A foolish consistency is the hobgoblin of little minds, adored by little
statesmen and philosophers and divines. With consistency a great soul has
simply nothing to do.
It is easy to see that a greater self-reliance must work a revolution in
all the offices and relations of men; in their religion; in their education;
in their pursuits; their modes of living; their association; in their
property; in their speculative views.
Travelling is a fool's paradise.
Insist on yourself; never imitate.
Society never advances. It recedes as fast on one side as it gains on the
other.
The civilized man has built a coach, but has lost the use of his feet.
Society is a wave. The wave moves onward, but the water of which it is
composed does not.
And so the reliance on Property, including the reliance on governments
which protect it, is the want of self-reliance.
Nothing can bring you peace but yourself. Nothing can bring you peace but
the triumph of principles.
Some questions to think about:
How is Emerson's idea of Self-Reliance different from and similar to the
common use of the term (take care of your own needs and don't depend on
others outside yourself)?
Is Emerson really saying "Believe anything you want to believe and do
anything you want to do"? Is he really saying "Nothing outside
yourself matters"?
In what ways is Emerson speaking religiously -- that is, about our
relationship to the divine?
Emerson's religious ideas are claimed today by groups as diverse as the
Unitarian Universalists and the Mormons. Does this make sense?

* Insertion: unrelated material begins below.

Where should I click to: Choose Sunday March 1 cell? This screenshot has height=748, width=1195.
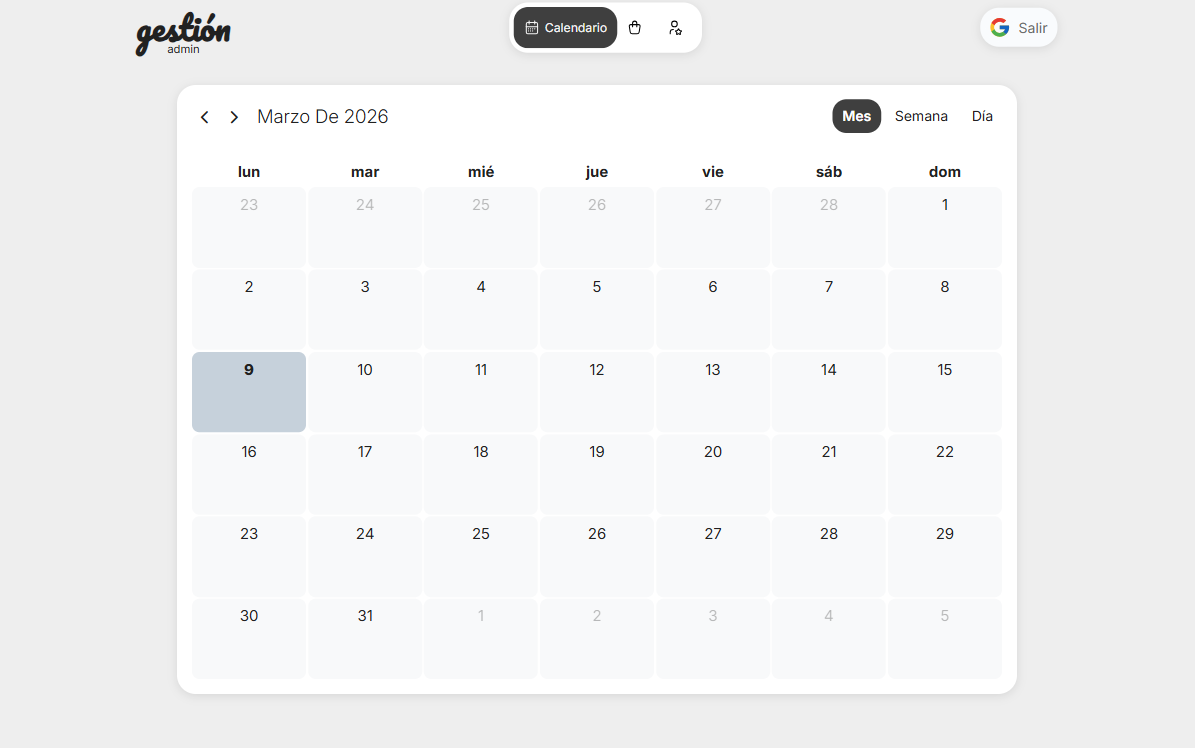point(944,227)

How have such different religious groups made use of Emerson's ideas,
especially those in "Self-Reliance"?
How do Emerson's "Self-Reliance" and Thoreau's ideas (in "Walden" and
elsewhere) inspire the environmental and sustainable growth movements today?
What would Emerson think of the survivalist movement?
What would Emerson think of 21st century American capitalism?
Would Emerson's ideas as expressed in this essay result in a stronger or
weaker government? More or less democracy?
Was Emerson a liberal or conservative -- and in what ways? (You
might also want to read Emerson's essay "The Conservative.")
What would Emerson think about today's libertarianism?
If you're familiar with the work of Ayn Rand, how is Emerson alike, how
is he different?
What would Emerson say about the human capacity for good and for evil?
How have Emerson's ideas helped shape our concept of the American Dream?
Should students read more essays of Emerson, or just this one? Is this
the best selection from Emerson for a high school or college student?
A closing thought:
Like many thinkers, Emerson's thought evolved through his lifetime.
He later came to value social reform movements and group action more than he
did in his early life. This was perhaps partly due to the maturity one gains
in the life cycle, perhaps partly due to the failure of individual
philanthropy to solve the increasing social problems of his age, perhaps
partly due to the issue of slavery, in which the individual interests of slave
vs. slaveholder were in stark contrast. But certainly, Emerson's later
writing was more interested in relationships among people, and ethical
behavior, than early works like "Self-Reliance" may indicate.
Nevertheless, the worldview expressed in "Self-Reliance" is not, I would
contend, one of radical separation of the individual from the rest of the
universe, though Emerson has sometimes been accused of that view.